▸ GOAL OF THE EXERCISE
Show, from the entries below, every line in which "Given" appears.

▸ RECORDS FOR PROCESSING
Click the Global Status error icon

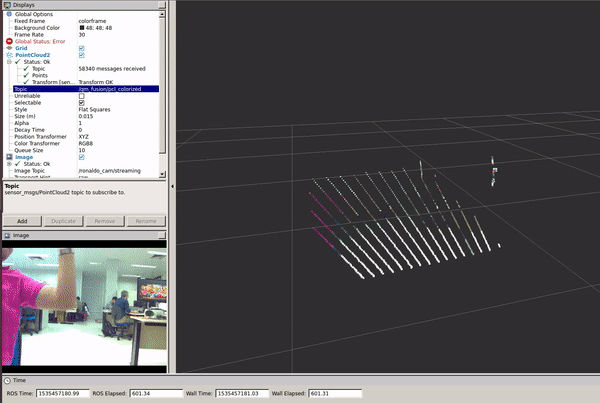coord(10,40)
...
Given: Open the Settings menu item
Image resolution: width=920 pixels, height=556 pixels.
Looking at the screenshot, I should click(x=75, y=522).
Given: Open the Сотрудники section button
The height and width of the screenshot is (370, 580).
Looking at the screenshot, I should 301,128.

▸ TASK SOLUTION
Given: Open the Settings menu item
Given: Open the Сотрудники section button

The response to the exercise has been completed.